|
|
|
|
|
|
İntihardan vazgeçip iki rekat namaz kıldım
Şovmen Beyaz'ın bile 'Yusuf Yusuf' skecinde esinlendiği Sır Kapısı'nın sunucusu Reha Yeprem, gördüğü ilgiden memnun. Kendi hayatında da Sır Kapısı'na konu olacak olaylar yaşadığını söyleyen Yeprem, intiharın eşiğinden döndüğünü anlattı.
Sırlı programların sayısı her geçen gün artıyor. Büyük kanalların da yeni yayın döneminde yer verdiği bu programların öncüsü ise eski manken Reha Yeprem'in sunduğu 'Sır Kapısı'. En popüler dizileri ve programları bile geride bırakarak, her hafta reyting sıralamasında birinci olan 'Sır Kapısı'nın sırrını öğrenmek üzere Ramazan'ın ilk haftasında telefonla arayarak röportaj talebinde bulundum Reha Yeprem'e... Fakat Ramazan nedeniyle şehir şehir gezdiğini ve bir ay sonra İstanbul'a döneceğini söyleyen Yeprem, röportajı bayram sonrası yapabileceğini belirtti. Bayram biter bitmez telefonlaşarak röportaj için yer ve saat belirledik. Altunizade'deki alışveriş merkezi Capitol'de buluşmaya karar verdik. Röportaja biraz erken gittim ve Capitol'da gezmeye başladım. Röportaj saatinde Yeprem'i arayarak Ben Capitol'ün içindeyim, isterseniz röportajı Starbucks Caf'de yapalım' dedim. Bana 'Dışarıdayım Gülşen Hanım' deyince kapıya doğru yürümeye başladım. Acaba içerisi kalabalık olur, bu sebepten mi içerde röportaj yapmak istemedi düşüncesiyle bir kez daha Yeprem'i arayarak; 'Burası çok sakin. Kalabalık değil' dediğimde bana, 'Arabaya binin' diyerek, cipiyle kapıya yanaştı. Ve Çamlıca tepesine doğru yola çıktık. Burada ismine dikkat etmediğim bir cafe'ye oturduk. Bu cafe, bir türbeyi andırıyordu. Duvarları, içerinin dekorasyonu tıpkı bir türbe gibiydi. İçeride bizim dışımızda bir çift daha vardı. Burada kendini çok rahat hisseden Yeprem'i garsonlardan mekan sahibine kadar herkes tanıyordu. Belki de bu yüzden bu çok rahat ettiği mekanı tercih etmişti...

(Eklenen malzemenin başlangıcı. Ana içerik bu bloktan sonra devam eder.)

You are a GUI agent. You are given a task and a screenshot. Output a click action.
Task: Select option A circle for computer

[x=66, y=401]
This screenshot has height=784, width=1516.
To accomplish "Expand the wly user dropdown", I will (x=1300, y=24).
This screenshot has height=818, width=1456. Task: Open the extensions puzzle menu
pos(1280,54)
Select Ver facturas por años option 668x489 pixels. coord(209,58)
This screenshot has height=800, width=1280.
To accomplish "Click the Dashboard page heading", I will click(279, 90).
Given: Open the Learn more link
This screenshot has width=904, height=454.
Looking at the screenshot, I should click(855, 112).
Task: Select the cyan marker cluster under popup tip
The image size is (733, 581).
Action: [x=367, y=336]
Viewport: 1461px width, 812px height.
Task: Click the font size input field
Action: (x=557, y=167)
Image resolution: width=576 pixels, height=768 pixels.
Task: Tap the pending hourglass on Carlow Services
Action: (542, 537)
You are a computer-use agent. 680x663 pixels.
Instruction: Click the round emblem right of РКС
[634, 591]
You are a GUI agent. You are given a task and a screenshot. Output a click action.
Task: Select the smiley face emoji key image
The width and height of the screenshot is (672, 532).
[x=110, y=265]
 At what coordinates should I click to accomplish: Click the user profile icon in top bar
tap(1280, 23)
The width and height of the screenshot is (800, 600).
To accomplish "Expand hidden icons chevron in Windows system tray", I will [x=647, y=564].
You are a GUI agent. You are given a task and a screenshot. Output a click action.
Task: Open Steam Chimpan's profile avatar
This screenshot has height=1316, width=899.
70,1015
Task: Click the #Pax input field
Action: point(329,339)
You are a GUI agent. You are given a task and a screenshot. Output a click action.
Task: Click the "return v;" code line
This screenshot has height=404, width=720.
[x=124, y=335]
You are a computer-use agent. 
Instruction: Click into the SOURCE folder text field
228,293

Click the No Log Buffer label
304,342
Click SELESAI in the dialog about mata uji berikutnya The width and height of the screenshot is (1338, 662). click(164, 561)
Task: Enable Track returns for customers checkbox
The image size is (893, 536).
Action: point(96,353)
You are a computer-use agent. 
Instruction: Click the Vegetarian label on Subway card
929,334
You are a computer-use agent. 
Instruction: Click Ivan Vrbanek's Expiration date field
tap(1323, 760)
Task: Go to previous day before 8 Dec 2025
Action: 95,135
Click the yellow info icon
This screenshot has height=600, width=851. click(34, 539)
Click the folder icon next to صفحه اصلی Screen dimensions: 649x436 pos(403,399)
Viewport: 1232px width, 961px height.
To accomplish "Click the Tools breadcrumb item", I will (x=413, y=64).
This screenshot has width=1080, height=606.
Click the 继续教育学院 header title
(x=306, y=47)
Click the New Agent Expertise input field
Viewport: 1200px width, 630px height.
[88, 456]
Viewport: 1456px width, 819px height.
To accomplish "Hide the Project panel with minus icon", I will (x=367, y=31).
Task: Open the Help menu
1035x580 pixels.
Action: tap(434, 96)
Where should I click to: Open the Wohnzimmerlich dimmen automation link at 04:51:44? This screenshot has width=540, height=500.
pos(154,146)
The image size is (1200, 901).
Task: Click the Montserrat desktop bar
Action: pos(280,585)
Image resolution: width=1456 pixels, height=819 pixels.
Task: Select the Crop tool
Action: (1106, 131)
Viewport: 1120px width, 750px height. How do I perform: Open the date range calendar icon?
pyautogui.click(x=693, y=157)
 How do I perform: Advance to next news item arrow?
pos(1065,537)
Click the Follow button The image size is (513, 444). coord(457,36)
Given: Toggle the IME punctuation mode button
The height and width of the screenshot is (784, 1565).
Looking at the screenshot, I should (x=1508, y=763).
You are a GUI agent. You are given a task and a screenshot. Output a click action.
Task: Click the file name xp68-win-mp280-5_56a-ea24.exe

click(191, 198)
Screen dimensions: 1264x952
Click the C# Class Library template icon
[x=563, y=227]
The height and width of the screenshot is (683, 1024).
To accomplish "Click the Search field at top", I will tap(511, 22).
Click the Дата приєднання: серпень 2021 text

'DİNLEMEYİ SEVİYORUZ' * Sır Kapısı gibi bir program hazırlamak nereden aklınıza geldi? Kanalımız 'Mucizeler Davetiyesi' diye bir dizi satın almıştı. Bu dizide 'Alacakaranlık Kuşağı' gibi hikayeler anlatıyordu. Bu film Hıristiyan misyonerlerin mesaj verme amaçlı hazırladıkları bir şeydi. Bu hoşumuza gitti. Bizim değerlerimiz ise evrenseldir. Yani, somut bir örnek vermek gerekirse; yalancıyı kimse sevmez, hırsızı kimse sevmez. Zaten insanlık değerleri evrenseldir. Bizim milletimiz çok fazla okuyan bir millet değil ama hikaye dinlemeyi seven bir milletiz. Programı hazırlarken Peygamberimizin bir Hadis- i Şerifi'ne inandığımız için yola çıktık: 'Bir kişinin sonsuz mutluluğu için çalışmak, üzerine güneşin doğup battığı her şeyden daha hayırlıdır.' Bir kişinin sonsuz mutluluğu için çalışmak üzerine doğup büyüyen her şeyden daha hayırlıysa, reytingden de hayırlı bir şey yapıyoruz diye düşündük.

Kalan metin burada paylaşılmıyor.